RECORDS.
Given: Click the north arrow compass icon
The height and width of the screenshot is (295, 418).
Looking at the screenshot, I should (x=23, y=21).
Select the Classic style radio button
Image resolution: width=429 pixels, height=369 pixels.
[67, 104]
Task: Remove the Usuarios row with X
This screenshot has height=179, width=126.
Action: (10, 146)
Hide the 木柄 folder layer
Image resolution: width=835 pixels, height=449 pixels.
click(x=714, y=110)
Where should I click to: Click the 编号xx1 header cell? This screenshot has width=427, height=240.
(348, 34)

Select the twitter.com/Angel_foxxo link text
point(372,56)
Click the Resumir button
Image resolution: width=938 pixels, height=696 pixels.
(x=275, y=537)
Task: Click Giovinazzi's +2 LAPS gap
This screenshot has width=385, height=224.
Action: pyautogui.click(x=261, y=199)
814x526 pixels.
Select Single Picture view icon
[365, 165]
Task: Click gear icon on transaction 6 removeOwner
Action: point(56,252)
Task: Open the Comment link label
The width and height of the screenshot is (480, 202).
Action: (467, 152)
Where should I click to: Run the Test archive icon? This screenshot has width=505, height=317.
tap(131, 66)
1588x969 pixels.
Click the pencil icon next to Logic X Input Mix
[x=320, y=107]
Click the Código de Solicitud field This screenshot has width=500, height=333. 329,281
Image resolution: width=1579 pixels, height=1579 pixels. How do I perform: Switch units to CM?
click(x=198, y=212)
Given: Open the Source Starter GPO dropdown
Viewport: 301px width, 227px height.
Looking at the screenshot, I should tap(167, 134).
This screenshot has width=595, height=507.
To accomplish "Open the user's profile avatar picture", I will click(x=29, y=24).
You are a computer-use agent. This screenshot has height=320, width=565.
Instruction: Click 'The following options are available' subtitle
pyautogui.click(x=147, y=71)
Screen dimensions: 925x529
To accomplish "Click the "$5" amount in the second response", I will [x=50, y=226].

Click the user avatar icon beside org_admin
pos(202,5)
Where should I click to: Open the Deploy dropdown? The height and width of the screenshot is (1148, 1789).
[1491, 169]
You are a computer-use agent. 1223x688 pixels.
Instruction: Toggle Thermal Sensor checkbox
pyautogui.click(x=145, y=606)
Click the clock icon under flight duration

SET PROBLEM.
Reproduce the listing above with "menu" substituted for "dropdown" wherever it occurs, leaving everything else unchanged.

SOLUTION TO THIS EXERCISE.
Given: Click the north arrow compass icon
The height and width of the screenshot is (295, 418).
Looking at the screenshot, I should (x=23, y=21).
Select the Classic style radio button
Image resolution: width=429 pixels, height=369 pixels.
[67, 104]
Task: Remove the Usuarios row with X
This screenshot has height=179, width=126.
Action: (10, 146)
Hide the 木柄 folder layer
Image resolution: width=835 pixels, height=449 pixels.
click(x=714, y=110)
Where should I click to: Click the 编号xx1 header cell? This screenshot has width=427, height=240.
(348, 34)

Select the twitter.com/Angel_foxxo link text
point(372,56)
Click the Resumir button
Image resolution: width=938 pixels, height=696 pixels.
(x=275, y=537)
Task: Click Giovinazzi's +2 LAPS gap
This screenshot has width=385, height=224.
Action: pyautogui.click(x=261, y=199)
814x526 pixels.
Select Single Picture view icon
[365, 165]
Task: Click gear icon on transaction 6 removeOwner
Action: point(56,252)
Task: Open the Comment link label
The width and height of the screenshot is (480, 202).
Action: (467, 152)
Where should I click to: Run the Test archive icon? This screenshot has width=505, height=317.
tap(131, 66)
1588x969 pixels.
Click the pencil icon next to Logic X Input Mix
[x=320, y=107]
Click the Código de Solicitud field This screenshot has width=500, height=333. 329,281
Image resolution: width=1579 pixels, height=1579 pixels. How do I perform: Switch units to CM?
click(x=198, y=212)
Given: Open the Source Starter GPO menu
Viewport: 301px width, 227px height.
Looking at the screenshot, I should tap(167, 134).
This screenshot has width=595, height=507.
To accomplish "Open the user's profile avatar picture", I will click(x=29, y=24).
You are a computer-use agent. This screenshot has height=320, width=565.
Instruction: Click 'The following options are available' subtitle
pyautogui.click(x=147, y=71)
Screen dimensions: 925x529
To accomplish "Click the "$5" amount in the second response", I will [x=50, y=226].

Click the user avatar icon beside org_admin
pos(202,5)
Where should I click to: Open the Deploy menu? The height and width of the screenshot is (1148, 1789).
[1491, 169]
You are a computer-use agent. 1223x688 pixels.
Instruction: Toggle Thermal Sensor checkbox
pyautogui.click(x=145, y=606)
Click the clock icon under flight duration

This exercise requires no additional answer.